Study finds decline in N.J. millionaires

The decrease is slight but gives ammo to Christie's tax argument

The number of millionaire households in New Jersey declined last year, according to a just-released study by Phoenix Marketing International.

New Jersey still has a comparatively high number of millionaires. The state was third last year in millionaires per-capita compared with a second-place ranking in 2013.

The study found there are about 232,500 millionaire households, which is about 10,000 fewer compared with 2013 the study found. Millionaire households make up about 7 percent of the state's total.

So why the decline? A definitive answer is unclear, although Gov. Chris Christie has claimed the state's high taxes are driving out the wealthy.

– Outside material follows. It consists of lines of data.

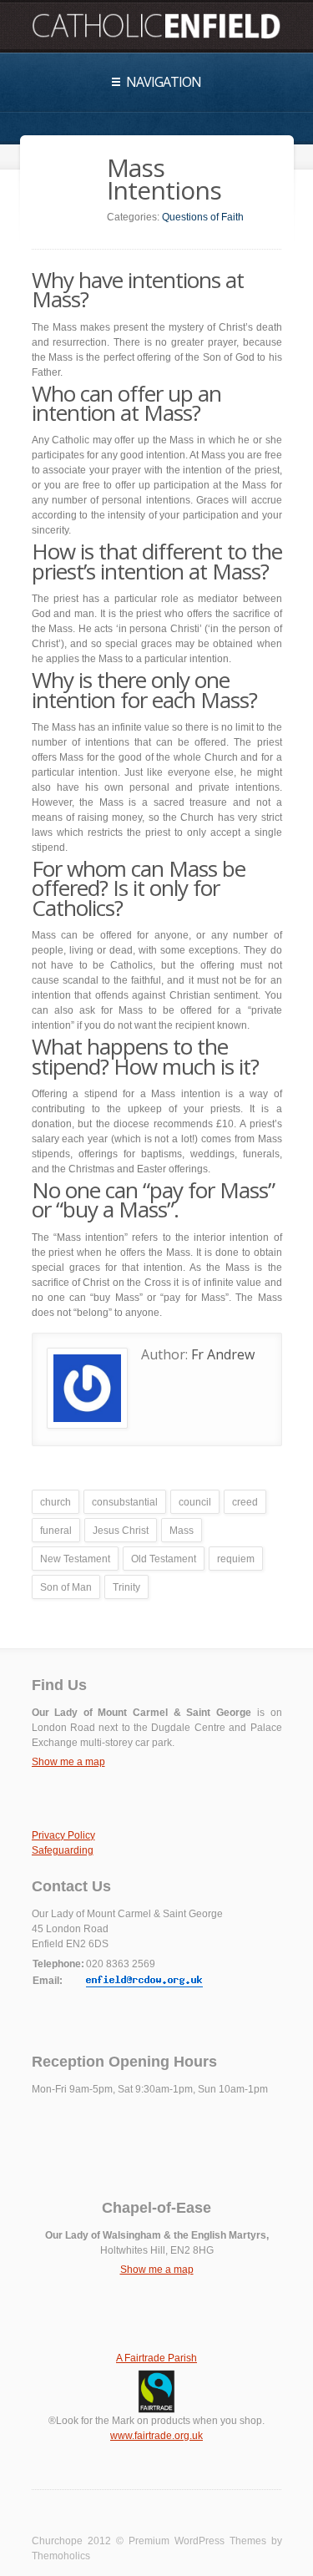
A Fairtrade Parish (156, 2358)
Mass (181, 1530)
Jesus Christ (121, 1530)
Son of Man (66, 1587)
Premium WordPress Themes (197, 2541)
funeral (56, 1530)
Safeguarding (62, 1850)
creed (245, 1502)
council (195, 1502)
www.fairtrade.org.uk (156, 2436)
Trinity (126, 1587)
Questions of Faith (203, 217)
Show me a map (68, 1762)
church (55, 1502)
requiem (236, 1559)
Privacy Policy (63, 1835)
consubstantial (125, 1502)
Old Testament (163, 1559)
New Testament (75, 1559)
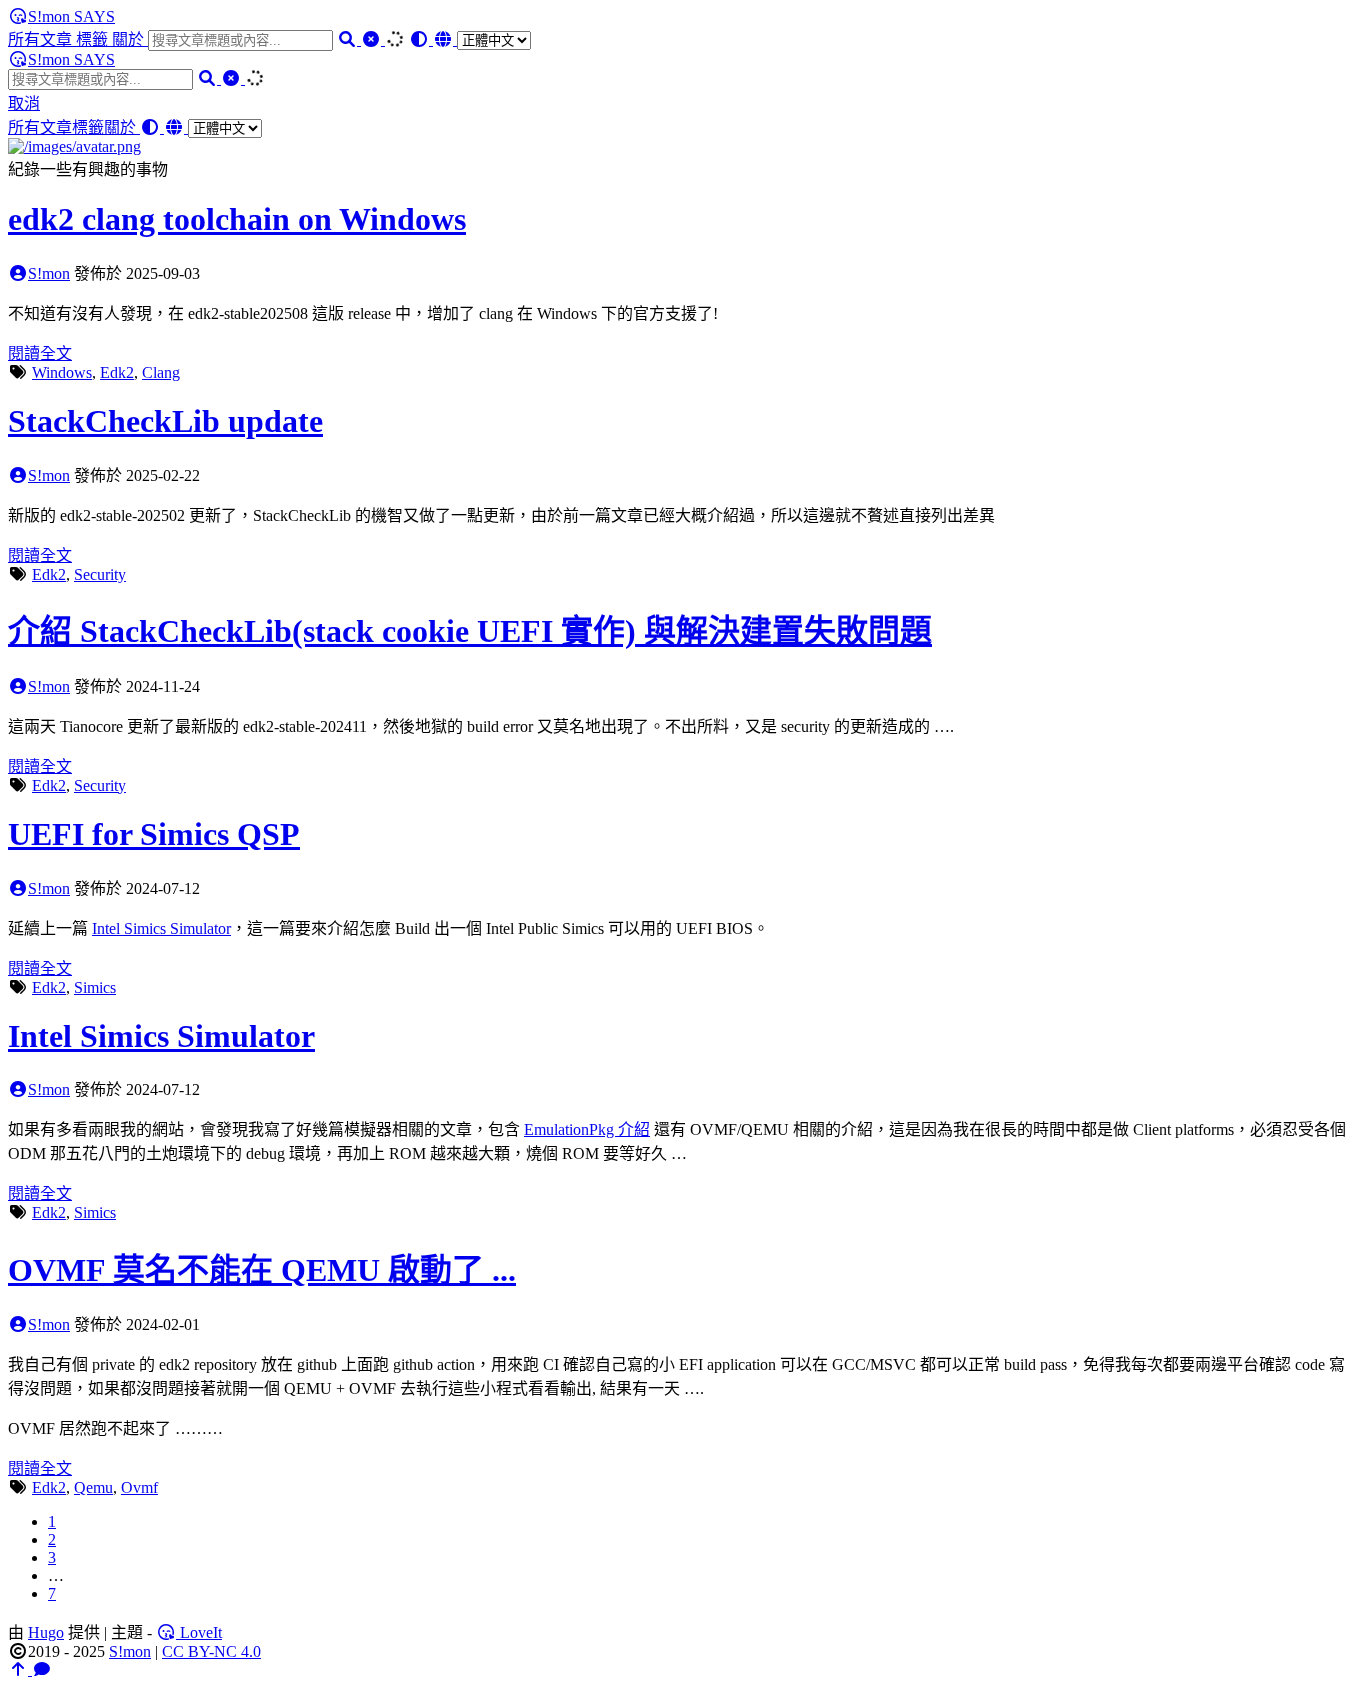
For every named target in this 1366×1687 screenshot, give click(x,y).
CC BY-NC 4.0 (211, 1651)
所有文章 (42, 39)
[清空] (373, 39)
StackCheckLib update (165, 421)
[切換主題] (421, 39)
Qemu (93, 1487)
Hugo (46, 1632)
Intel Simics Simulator (161, 928)
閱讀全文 (40, 353)
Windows (62, 372)
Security (100, 574)
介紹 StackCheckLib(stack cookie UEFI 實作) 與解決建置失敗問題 (470, 631)
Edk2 (117, 372)
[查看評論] (42, 1669)
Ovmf (139, 1487)
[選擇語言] (482, 39)
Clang (161, 372)
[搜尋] (349, 39)
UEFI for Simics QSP (154, 834)
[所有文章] (74, 146)
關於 (130, 39)
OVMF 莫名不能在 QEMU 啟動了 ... (262, 1270)
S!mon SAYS (71, 16)
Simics (95, 987)
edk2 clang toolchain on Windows (237, 219)
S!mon (49, 273)
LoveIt (199, 1632)
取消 (24, 103)
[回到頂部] (20, 1669)
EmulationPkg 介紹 (587, 1129)
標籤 (94, 39)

In hopes of plugging the state's revenue hole, Democrats in the state Legislature passed a tax increase for incomes above $1 million. The legislation called for that tax rate to be elevated from just under 9 percent to 10.75 percent. Christie vetoed the measure.

He argued - and this is where the study comes in - that a higher tax rate on millionaires will cause more of them to move out of state and then New Jersey won't collect anything from them.

“The New Jersey Legislature continues to cling to the disproven theory that higher taxes will not chase wealth and investment from the state,” Christie said in a statement when he vetoed the tax increases in the budget.

Many Democrats disagree with this idea arguing instead that in times of financial distress, taxes should be higher on the rich to pay for valuable public services.